Ce cheminement, s’il est souvent joyeux et plein d’espérance, ne va pas sans quelques difficultés qu’il faut affronter et dépasser.

Après la chaude atmosphère du catéchuménat – à la fois la sollicitude « maternelle » des accompagnateurs et la fraternité croissante entre les catéchumènes eux-mêmes ; après l’expérience exaltante de la célébration solennelle dans la nuit pascale des sacrements de l’initiation chrétienne, suivie du temps de grâce de la « semaine in albis », il n’est pas rare que le néophyte éprouve un sentiment de solitude, voire d’abandon. Il lui faut faire face à tous ces changements que la « vie nouvelle » introduit dans sa vie. La communauté dans laquelle il a commencé à s’insérer, même si elle est vivante et accueillante, ne lui est pas encore suffisamment familière, ou n’est pas encore suffisamment attentive à ses attentes et ses questionnements. Nécessairement, il s’interroge sur ce qu’il vient de vivre depuis quelques semaines : quel bilan ?

À cela s’ajoutent les diverses facettes du combat spirituel, encore alourdi sans doute par les tentations. Le néophyte doit, au jour le jour et parfois dans le brouillard, mettre sa vie en accord avec sa foi. Il traverse des périodes de doute, parfois de sécheresse dans la prière. Et au milieu de tout cela, sa tâche est de continuer à se convertir, à se retourner sans cesse vers Dieu.

Mais après tout, en faisant cela, il ne fait que commencer à vivre une vie chrétienne « normale », traversée de joies et d’épreuves. Pour lui, comme pour tout chrétien, la difficulté est de durer. Déjà la durée de préparation au baptême lui a permis de mesurer la valeur du temps et de vérifier la solidité de sa réponse à l’appel de Dieu. Il faut que cette réponse continue tout au long de sa vie terrestre !
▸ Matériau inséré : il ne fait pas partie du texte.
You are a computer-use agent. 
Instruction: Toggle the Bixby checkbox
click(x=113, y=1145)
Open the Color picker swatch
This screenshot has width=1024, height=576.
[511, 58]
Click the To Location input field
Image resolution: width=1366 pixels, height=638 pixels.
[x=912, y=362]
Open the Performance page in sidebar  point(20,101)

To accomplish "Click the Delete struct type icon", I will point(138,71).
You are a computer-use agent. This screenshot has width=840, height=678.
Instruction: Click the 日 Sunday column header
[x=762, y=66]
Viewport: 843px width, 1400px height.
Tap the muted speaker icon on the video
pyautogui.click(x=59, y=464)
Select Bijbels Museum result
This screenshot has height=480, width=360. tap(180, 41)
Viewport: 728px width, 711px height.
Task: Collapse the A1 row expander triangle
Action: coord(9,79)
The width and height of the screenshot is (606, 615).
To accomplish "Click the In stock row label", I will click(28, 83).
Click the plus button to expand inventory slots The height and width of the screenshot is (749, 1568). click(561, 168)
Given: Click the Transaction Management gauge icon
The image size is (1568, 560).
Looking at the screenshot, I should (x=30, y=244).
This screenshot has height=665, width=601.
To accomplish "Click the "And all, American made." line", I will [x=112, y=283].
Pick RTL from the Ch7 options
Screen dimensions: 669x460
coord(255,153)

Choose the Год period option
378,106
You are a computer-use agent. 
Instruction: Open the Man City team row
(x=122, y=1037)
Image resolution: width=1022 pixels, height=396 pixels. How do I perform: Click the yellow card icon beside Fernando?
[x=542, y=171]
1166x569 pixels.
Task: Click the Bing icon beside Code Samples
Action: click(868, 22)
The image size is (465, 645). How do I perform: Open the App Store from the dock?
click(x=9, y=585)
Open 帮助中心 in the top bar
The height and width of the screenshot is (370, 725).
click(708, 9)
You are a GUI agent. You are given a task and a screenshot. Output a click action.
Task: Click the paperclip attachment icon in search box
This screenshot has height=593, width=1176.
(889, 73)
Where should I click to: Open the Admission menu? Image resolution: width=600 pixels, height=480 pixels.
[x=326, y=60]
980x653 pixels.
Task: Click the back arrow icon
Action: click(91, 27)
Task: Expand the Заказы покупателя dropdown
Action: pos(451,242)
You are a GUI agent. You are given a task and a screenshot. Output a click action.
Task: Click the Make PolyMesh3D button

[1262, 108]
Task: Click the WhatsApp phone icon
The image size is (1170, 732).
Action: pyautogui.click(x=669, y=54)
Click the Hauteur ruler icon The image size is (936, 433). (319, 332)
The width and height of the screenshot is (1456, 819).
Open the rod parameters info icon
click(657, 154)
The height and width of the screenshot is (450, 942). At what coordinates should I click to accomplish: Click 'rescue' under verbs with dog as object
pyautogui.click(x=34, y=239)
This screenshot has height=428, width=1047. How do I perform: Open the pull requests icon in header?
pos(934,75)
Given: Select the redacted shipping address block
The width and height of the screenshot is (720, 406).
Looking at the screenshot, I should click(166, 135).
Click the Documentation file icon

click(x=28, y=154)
La communauté ecclésiale a porté dans la prière et dans l’amour fraternel la démarche des catéchumènes. Mais elle attend beaucoup des néophytes. Elle en attend d’abord le choc salutaire de leur dynamisme, de leur enthousiasme, de leur joie de convertis. Elle attend d’eux le témoignage des merveilles que l’Esprit Saint a faites en eux. Elle doit accueillir de leur part – même si cela peut être à l’occasion dérangeant – un regard neuf qui va bousculer un peu les routines et aider à éclairer les chemins que l’Esprit veut pour son Église. Ne l’oublions pas, les néophytes sont l’avenir de l’Église !

Claude et Colette Savart, amis de la Fraternité de Paris 

In memoriam – Claude Savart, diacre permanent, a rejoint la Maison du Père le 24 mars dernier. Né en 1930, Claude Savart était marié avec Colette, et père de quatre enfants, grand-père de onze petits-enfants, et arrière-grand père de cinq. Proche de nos Fraternités, il était entré dans les Fraternités laïques de Jérusalem (devenues Fraternités Evangéliques), avec son épouse, au début des années 1980. Ordonné diacre en mars 1988, il était rattaché à notre église Saint-Gervais-Saint-Protais où il prêchait régulièrement, nous partageant également sa passion pour l’Histoire de l’Eglise. Il fut responsable du catéchuménat pendant de nombreuses années.
Nous avons ici reproduit un article paru dans la revue Sources Vives n° 109, d’avril 2003.